Work request:
Please print the records below exactly as they are.

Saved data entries

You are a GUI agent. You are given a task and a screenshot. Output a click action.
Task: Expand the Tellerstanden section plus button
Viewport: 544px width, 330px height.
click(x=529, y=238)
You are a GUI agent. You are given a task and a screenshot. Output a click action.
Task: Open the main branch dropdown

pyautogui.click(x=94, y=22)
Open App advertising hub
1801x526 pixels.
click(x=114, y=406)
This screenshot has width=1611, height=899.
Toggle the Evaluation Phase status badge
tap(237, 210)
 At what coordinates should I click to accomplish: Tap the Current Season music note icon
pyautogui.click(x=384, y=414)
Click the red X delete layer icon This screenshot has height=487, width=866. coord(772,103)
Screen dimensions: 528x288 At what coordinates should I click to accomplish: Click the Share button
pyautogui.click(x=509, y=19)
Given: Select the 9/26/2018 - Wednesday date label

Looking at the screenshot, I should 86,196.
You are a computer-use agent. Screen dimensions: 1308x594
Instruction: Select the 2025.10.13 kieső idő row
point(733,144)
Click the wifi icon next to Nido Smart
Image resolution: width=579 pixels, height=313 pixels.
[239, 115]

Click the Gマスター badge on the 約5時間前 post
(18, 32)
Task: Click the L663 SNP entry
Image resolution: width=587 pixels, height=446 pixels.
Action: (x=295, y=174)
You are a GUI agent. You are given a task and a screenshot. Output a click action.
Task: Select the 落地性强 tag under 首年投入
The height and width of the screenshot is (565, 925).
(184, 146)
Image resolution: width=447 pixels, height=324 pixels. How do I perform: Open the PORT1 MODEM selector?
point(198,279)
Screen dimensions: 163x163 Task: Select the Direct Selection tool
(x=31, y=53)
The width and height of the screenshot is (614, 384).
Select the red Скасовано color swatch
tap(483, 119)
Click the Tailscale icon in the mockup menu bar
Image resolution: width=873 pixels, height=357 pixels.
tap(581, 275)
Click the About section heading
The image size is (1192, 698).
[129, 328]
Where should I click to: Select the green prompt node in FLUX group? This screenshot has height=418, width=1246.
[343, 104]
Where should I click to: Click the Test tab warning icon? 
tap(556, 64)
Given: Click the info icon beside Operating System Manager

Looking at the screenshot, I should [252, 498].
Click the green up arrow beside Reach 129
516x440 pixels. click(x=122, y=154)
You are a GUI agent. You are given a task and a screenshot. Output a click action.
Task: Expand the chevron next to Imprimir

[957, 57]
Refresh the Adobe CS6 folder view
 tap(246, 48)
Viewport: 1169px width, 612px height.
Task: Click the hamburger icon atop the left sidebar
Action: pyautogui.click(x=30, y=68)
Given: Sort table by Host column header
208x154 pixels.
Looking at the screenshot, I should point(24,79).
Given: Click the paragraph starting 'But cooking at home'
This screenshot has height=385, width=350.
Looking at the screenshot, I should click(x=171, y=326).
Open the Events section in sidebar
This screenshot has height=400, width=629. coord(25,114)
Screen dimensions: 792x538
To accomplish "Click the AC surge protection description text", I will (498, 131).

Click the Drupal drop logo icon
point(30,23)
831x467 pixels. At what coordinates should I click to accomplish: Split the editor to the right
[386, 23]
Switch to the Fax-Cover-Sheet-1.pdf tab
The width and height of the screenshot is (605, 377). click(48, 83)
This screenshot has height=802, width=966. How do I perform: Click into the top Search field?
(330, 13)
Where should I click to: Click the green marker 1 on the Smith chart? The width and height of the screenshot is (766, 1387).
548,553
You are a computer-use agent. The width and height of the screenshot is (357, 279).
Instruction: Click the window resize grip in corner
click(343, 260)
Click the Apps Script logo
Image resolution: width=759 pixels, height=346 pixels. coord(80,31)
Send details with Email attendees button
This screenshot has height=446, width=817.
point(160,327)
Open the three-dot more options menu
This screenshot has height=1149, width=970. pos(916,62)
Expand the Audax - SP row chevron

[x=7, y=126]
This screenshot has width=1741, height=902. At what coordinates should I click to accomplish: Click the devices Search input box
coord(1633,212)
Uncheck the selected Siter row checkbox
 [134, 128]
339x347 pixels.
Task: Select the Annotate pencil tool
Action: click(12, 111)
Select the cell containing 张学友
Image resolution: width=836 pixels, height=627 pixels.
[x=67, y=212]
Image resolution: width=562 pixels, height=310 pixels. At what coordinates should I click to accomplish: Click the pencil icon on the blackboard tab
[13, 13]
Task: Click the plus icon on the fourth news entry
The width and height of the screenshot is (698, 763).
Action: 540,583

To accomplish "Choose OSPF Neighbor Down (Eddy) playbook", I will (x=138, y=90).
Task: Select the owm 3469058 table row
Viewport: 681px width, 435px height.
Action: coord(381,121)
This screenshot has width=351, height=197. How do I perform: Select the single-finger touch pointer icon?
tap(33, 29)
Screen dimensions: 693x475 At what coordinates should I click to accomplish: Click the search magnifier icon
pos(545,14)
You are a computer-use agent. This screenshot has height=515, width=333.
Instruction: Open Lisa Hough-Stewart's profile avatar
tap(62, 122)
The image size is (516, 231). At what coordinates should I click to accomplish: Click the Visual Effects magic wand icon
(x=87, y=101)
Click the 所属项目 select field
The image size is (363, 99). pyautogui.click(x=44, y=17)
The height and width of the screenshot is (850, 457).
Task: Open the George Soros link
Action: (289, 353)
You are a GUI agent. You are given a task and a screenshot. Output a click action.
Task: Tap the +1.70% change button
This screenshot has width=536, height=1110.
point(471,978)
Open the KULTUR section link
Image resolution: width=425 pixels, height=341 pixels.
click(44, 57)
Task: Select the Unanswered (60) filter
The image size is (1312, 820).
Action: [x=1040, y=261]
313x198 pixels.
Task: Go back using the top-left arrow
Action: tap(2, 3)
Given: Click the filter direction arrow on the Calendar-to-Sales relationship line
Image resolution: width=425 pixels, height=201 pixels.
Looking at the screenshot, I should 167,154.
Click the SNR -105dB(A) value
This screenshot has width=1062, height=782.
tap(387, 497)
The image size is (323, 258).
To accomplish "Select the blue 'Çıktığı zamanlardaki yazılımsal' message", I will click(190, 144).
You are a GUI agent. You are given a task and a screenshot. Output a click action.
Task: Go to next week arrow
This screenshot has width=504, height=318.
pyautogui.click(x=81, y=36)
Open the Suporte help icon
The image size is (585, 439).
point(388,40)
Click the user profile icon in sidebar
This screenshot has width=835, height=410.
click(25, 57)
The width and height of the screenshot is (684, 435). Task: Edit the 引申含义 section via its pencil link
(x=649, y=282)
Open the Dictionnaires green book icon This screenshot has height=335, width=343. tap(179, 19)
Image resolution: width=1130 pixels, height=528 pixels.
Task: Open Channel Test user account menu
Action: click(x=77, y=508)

Response:
You are a GUI agent. You are given a task and a screenshot. Output a click action.
Task: Expand the Tellerstanden section plus button
Viewport: 544px width, 330px height.
click(x=529, y=238)
You are a GUI agent. You are given a task and a screenshot. Output a click action.
Task: Open the main branch dropdown

pyautogui.click(x=94, y=22)
Open App advertising hub
1801x526 pixels.
click(x=114, y=406)
This screenshot has width=1611, height=899.
Toggle the Evaluation Phase status badge
tap(237, 210)
 At what coordinates should I click to accomplish: Tap the Current Season music note icon
pyautogui.click(x=384, y=414)
Click the red X delete layer icon This screenshot has height=487, width=866. coord(772,103)
Screen dimensions: 528x288 At what coordinates should I click to accomplish: Click the Share button
pyautogui.click(x=509, y=19)
Given: Select the 9/26/2018 - Wednesday date label

Looking at the screenshot, I should 86,196.
You are a computer-use agent. Screen dimensions: 1308x594
Instruction: Select the 2025.10.13 kieső idő row
point(733,144)
Click the wifi icon next to Nido Smart
Image resolution: width=579 pixels, height=313 pixels.
[239, 115]

Click the Gマスター badge on the 約5時間前 post
(18, 32)
Task: Click the L663 SNP entry
Image resolution: width=587 pixels, height=446 pixels.
Action: (x=295, y=174)
You are a GUI agent. You are given a task and a screenshot. Output a click action.
Task: Select the 落地性强 tag under 首年投入
The height and width of the screenshot is (565, 925).
(184, 146)
Image resolution: width=447 pixels, height=324 pixels. How do I perform: Open the PORT1 MODEM selector?
point(198,279)
Screen dimensions: 163x163 Task: Select the Direct Selection tool
(x=31, y=53)
The width and height of the screenshot is (614, 384).
Select the red Скасовано color swatch
tap(483, 119)
Click the Tailscale icon in the mockup menu bar
Image resolution: width=873 pixels, height=357 pixels.
tap(581, 275)
Click the About section heading
The image size is (1192, 698).
[129, 328]
Where should I click to: Select the green prompt node in FLUX group? This screenshot has height=418, width=1246.
[343, 104]
Where should I click to: Click the Test tab warning icon? 
tap(556, 64)
Given: Click the info icon beside Operating System Manager

Looking at the screenshot, I should [252, 498].
Click the green up arrow beside Reach 129
516x440 pixels. click(x=122, y=154)
You are a GUI agent. You are given a task and a screenshot. Output a click action.
Task: Expand the chevron next to Imprimir

[957, 57]
Refresh the Adobe CS6 folder view
 tap(246, 48)
Viewport: 1169px width, 612px height.
Task: Click the hamburger icon atop the left sidebar
Action: pyautogui.click(x=30, y=68)
Given: Sort table by Host column header
208x154 pixels.
Looking at the screenshot, I should point(24,79).
Given: Click the paragraph starting 'But cooking at home'
This screenshot has height=385, width=350.
Looking at the screenshot, I should click(x=171, y=326).
Open the Events section in sidebar
This screenshot has height=400, width=629. coord(25,114)
Screen dimensions: 792x538
To accomplish "Click the AC surge protection description text", I will (498, 131).

Click the Drupal drop logo icon
point(30,23)
831x467 pixels. At what coordinates should I click to accomplish: Split the editor to the right
[386, 23]
Switch to the Fax-Cover-Sheet-1.pdf tab
The width and height of the screenshot is (605, 377). click(48, 83)
This screenshot has height=802, width=966. How do I perform: Click into the top Search field?
(330, 13)
Where should I click to: Click the green marker 1 on the Smith chart? The width and height of the screenshot is (766, 1387).
548,553
You are a computer-use agent. The width and height of the screenshot is (357, 279).
Instruction: Click the window resize grip in corner
click(343, 260)
Click the Apps Script logo
Image resolution: width=759 pixels, height=346 pixels. coord(80,31)
Send details with Email attendees button
This screenshot has height=446, width=817.
point(160,327)
Open the three-dot more options menu
This screenshot has height=1149, width=970. pos(916,62)
Expand the Audax - SP row chevron

[x=7, y=126]
This screenshot has width=1741, height=902. At what coordinates should I click to accomplish: Click the devices Search input box
coord(1633,212)
Uncheck the selected Siter row checkbox
 [134, 128]
339x347 pixels.
Task: Select the Annotate pencil tool
Action: click(12, 111)
Select the cell containing 张学友
Image resolution: width=836 pixels, height=627 pixels.
[x=67, y=212]
Image resolution: width=562 pixels, height=310 pixels. At what coordinates should I click to accomplish: Click the pencil icon on the blackboard tab
[13, 13]
Task: Click the plus icon on the fourth news entry
The width and height of the screenshot is (698, 763).
Action: 540,583

To accomplish "Choose OSPF Neighbor Down (Eddy) playbook", I will (x=138, y=90).
Task: Select the owm 3469058 table row
Viewport: 681px width, 435px height.
Action: coord(381,121)
This screenshot has width=351, height=197. How do I perform: Select the single-finger touch pointer icon?
tap(33, 29)
Screen dimensions: 693x475 At what coordinates should I click to accomplish: Click the search magnifier icon
pos(545,14)
You are a computer-use agent. This screenshot has height=515, width=333.
Instruction: Open Lisa Hough-Stewart's profile avatar
tap(62, 122)
The image size is (516, 231). At what coordinates should I click to accomplish: Click the Visual Effects magic wand icon
(x=87, y=101)
Click the 所属项目 select field
The image size is (363, 99). pyautogui.click(x=44, y=17)
The height and width of the screenshot is (850, 457).
Task: Open the George Soros link
Action: (289, 353)
You are a GUI agent. You are given a task and a screenshot. Output a click action.
Task: Tap the +1.70% change button
This screenshot has width=536, height=1110.
point(471,978)
Open the KULTUR section link
Image resolution: width=425 pixels, height=341 pixels.
click(44, 57)
Task: Select the Unanswered (60) filter
The image size is (1312, 820).
Action: [x=1040, y=261]
313x198 pixels.
Task: Go back using the top-left arrow
Action: tap(2, 3)
Given: Click the filter direction arrow on the Calendar-to-Sales relationship line
Image resolution: width=425 pixels, height=201 pixels.
Looking at the screenshot, I should 167,154.
Click the SNR -105dB(A) value
This screenshot has width=1062, height=782.
tap(387, 497)
The image size is (323, 258).
To accomplish "Select the blue 'Çıktığı zamanlardaki yazılımsal' message", I will click(190, 144).
You are a GUI agent. You are given a task and a screenshot. Output a click action.
Task: Go to next week arrow
This screenshot has width=504, height=318.
pyautogui.click(x=81, y=36)
Open the Suporte help icon
The image size is (585, 439).
point(388,40)
Click the user profile icon in sidebar
This screenshot has width=835, height=410.
click(25, 57)
The width and height of the screenshot is (684, 435). Task: Edit the 引申含义 section via its pencil link
(x=649, y=282)
Open the Dictionnaires green book icon This screenshot has height=335, width=343. tap(179, 19)
Image resolution: width=1130 pixels, height=528 pixels.
Task: Open Channel Test user account menu
Action: click(x=77, y=508)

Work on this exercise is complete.